What is being asked: After reading the data below, copy out every line that contains the word "computer".

Extracted records:
┄┄┄┄┄┄┄┄┄┄┄┄┄┄┄┄┄┄┄┄

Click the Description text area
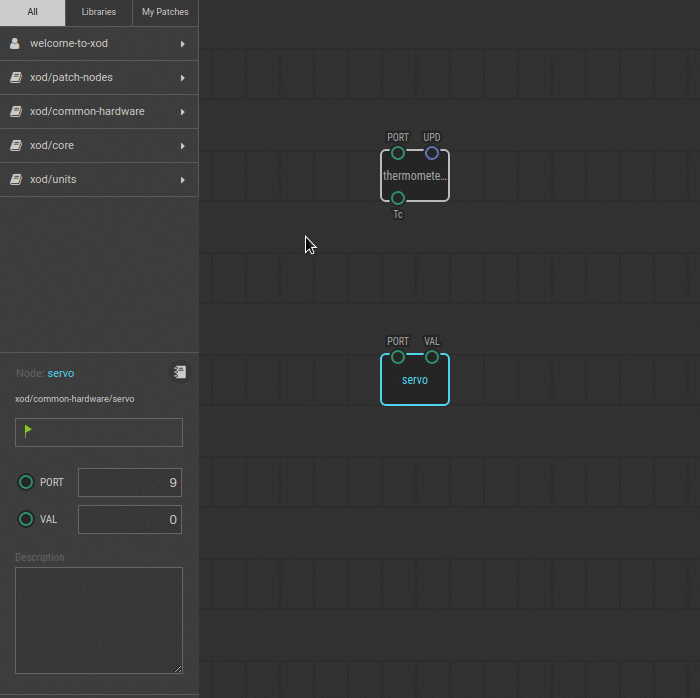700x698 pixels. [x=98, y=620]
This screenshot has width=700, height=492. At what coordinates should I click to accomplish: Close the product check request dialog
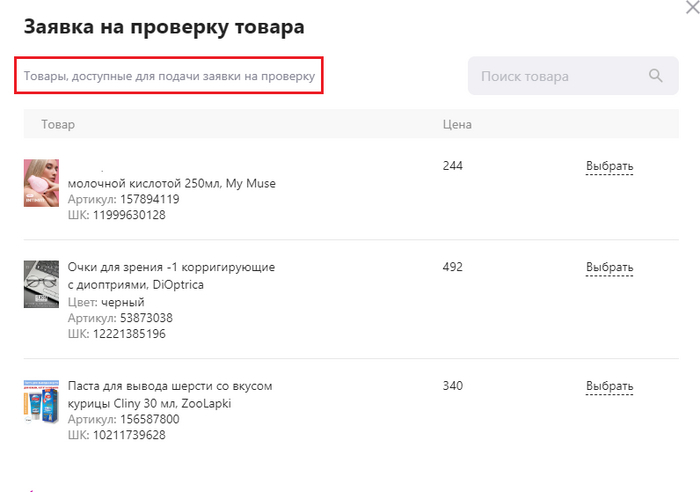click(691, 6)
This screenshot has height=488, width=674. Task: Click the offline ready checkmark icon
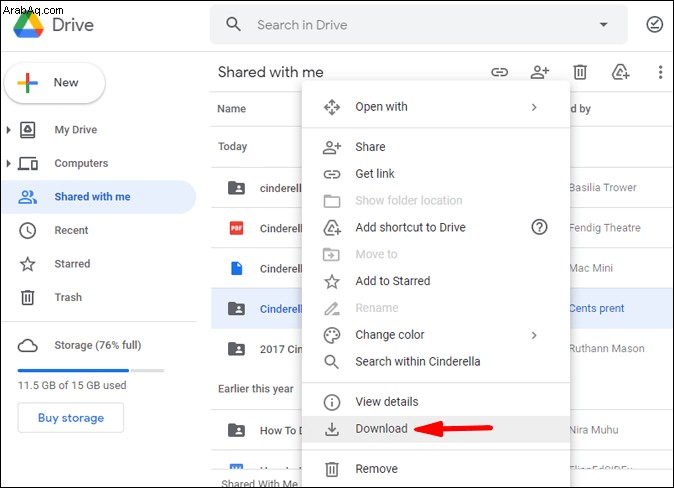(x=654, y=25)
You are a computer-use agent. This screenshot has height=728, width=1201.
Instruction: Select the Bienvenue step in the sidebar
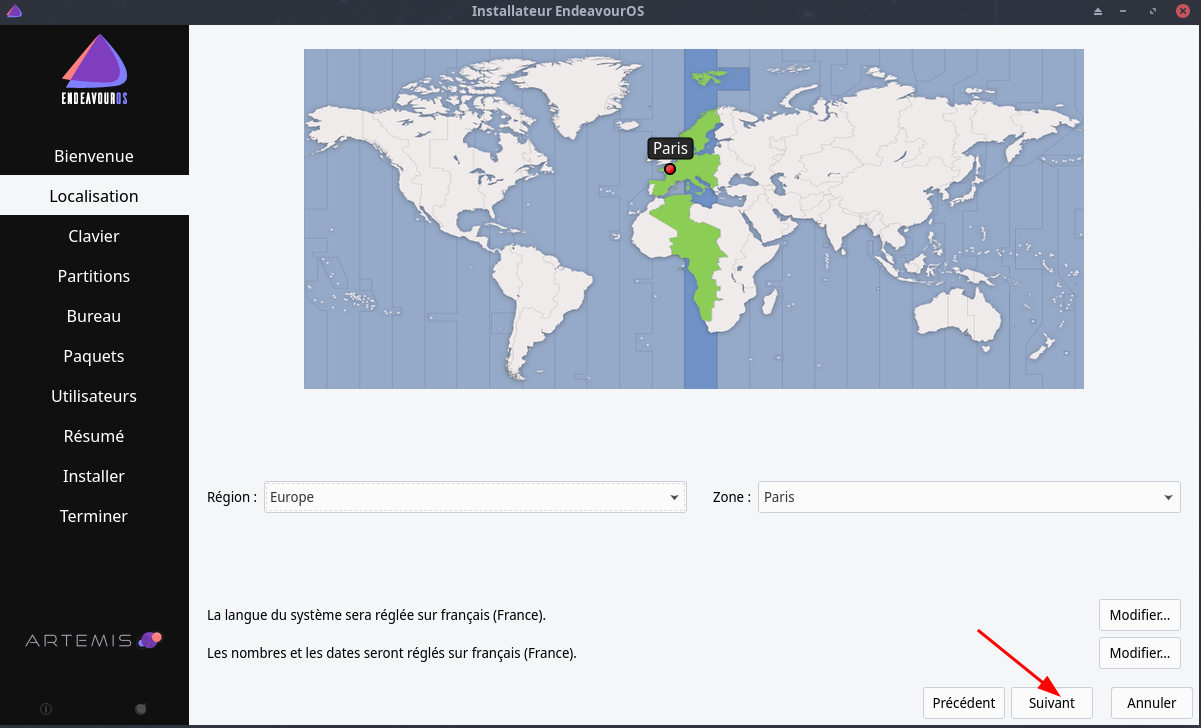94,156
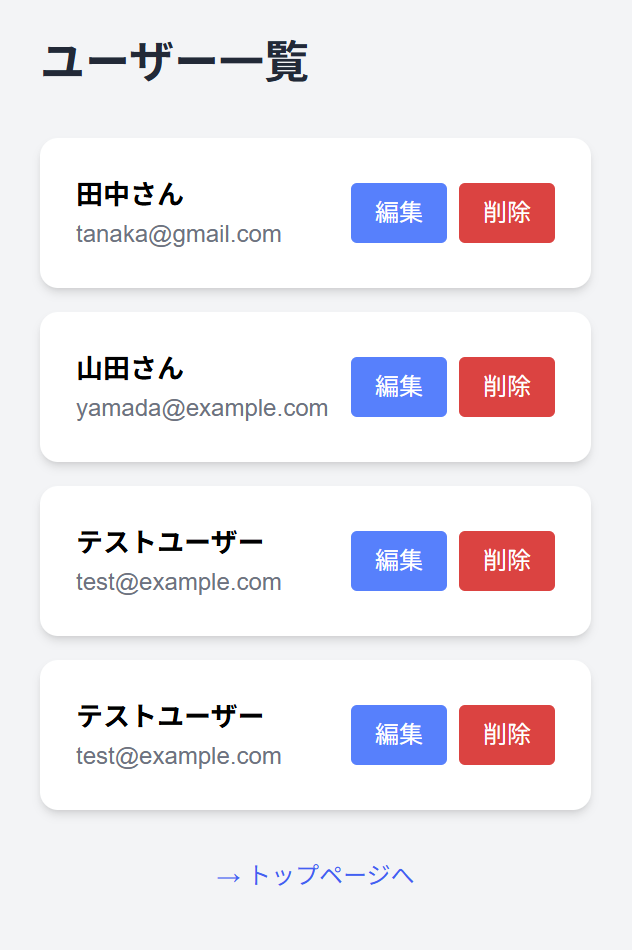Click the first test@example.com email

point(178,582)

┄┄┄┄┄┄┄┄┄┄┄┄┄┄┄┄┄┄┄┄

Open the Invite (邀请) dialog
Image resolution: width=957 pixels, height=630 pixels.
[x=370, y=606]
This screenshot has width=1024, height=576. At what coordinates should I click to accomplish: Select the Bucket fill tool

┄┄┄┄┄┄┄┄┄┄┄┄┄┄┄┄┄┄┄┄

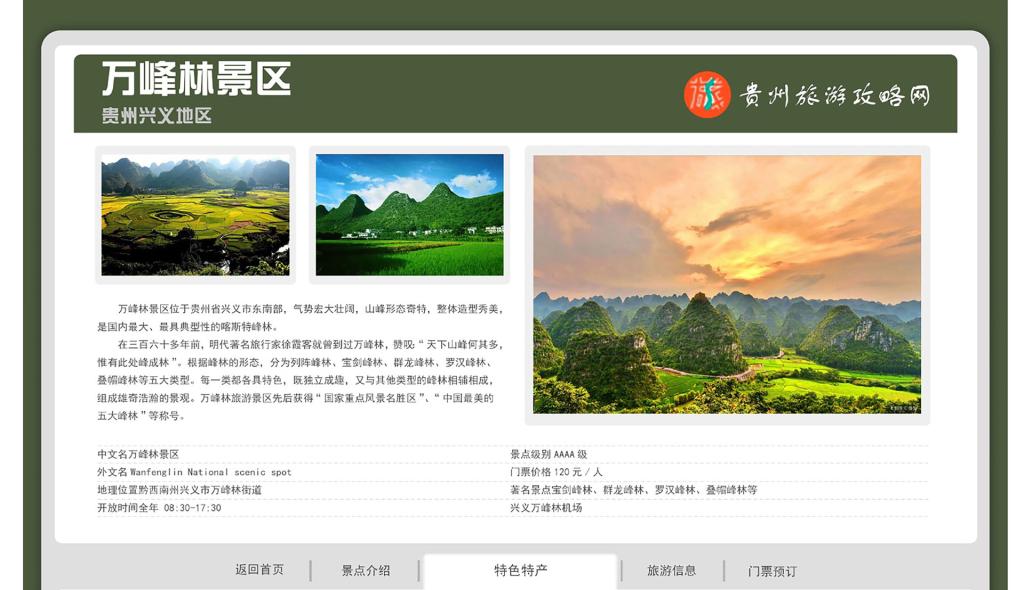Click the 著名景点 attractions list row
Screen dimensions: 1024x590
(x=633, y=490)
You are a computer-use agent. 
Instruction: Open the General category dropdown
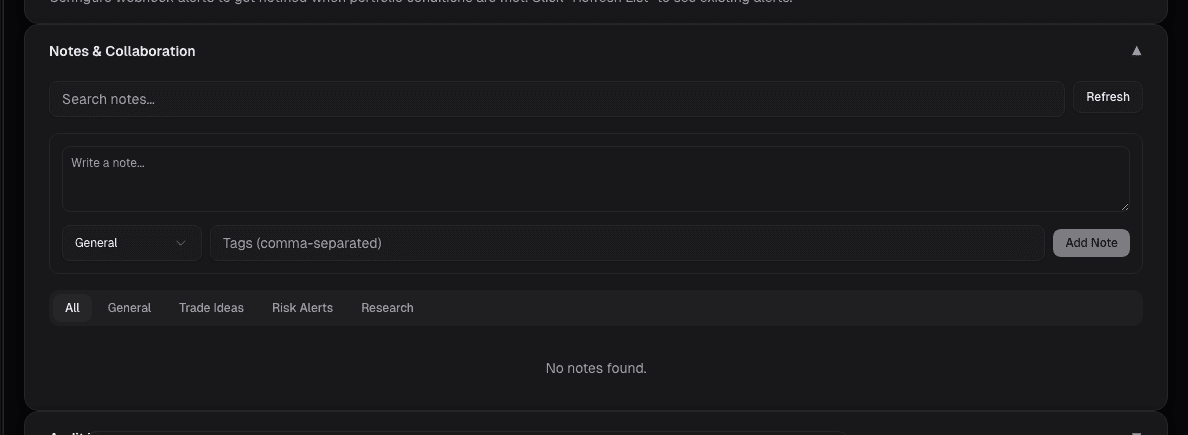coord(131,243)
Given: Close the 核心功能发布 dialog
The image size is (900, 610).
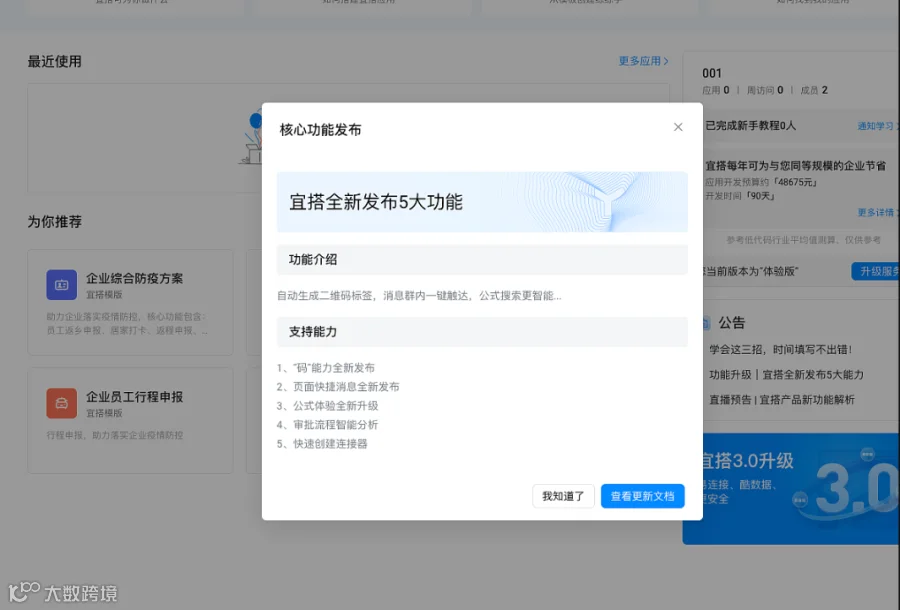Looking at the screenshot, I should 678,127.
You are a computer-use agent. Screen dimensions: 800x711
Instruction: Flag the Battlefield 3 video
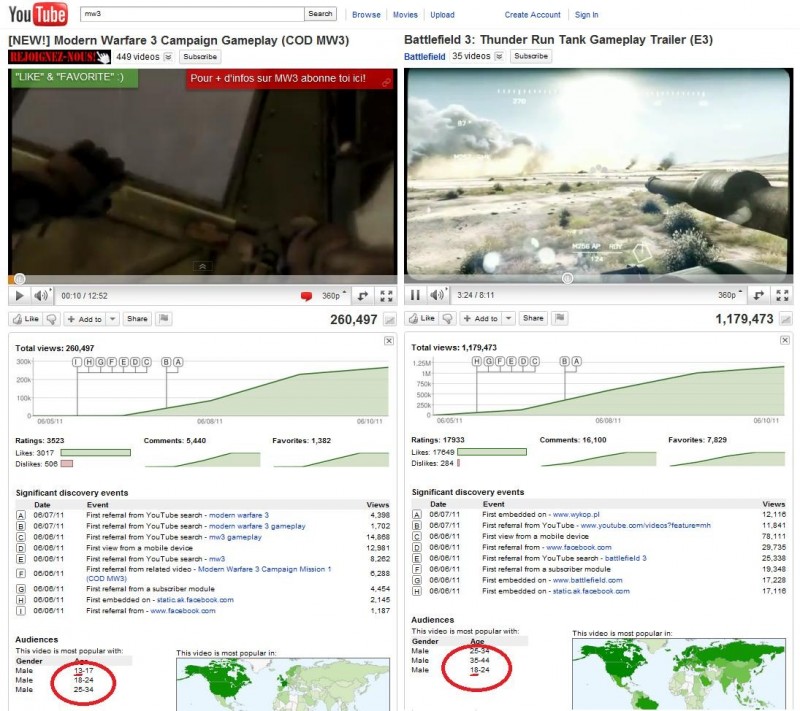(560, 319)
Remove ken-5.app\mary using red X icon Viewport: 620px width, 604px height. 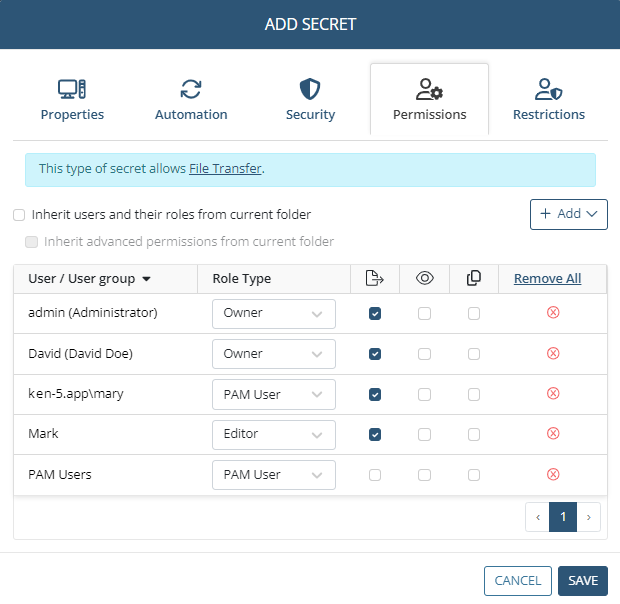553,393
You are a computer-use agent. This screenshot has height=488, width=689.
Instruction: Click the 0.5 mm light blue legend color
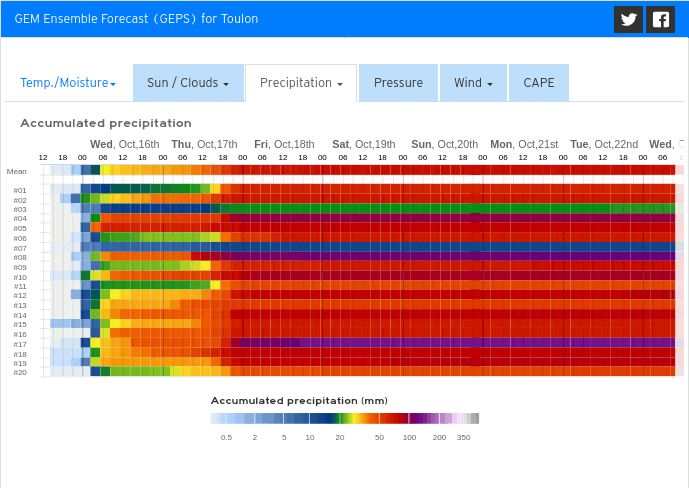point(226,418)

┄┄┄┄┄┄┄┄┄┄┄┄┄┄┄┄┄┄┄┄

Exercise output:
You are a computer-use agent. This screenshot has height=728, width=1201.
You are a computer-use agent. 
You are a computer-use agent. Screen dimensions: 800x711
You are a computer-use agent. This screenshot has height=488, width=689.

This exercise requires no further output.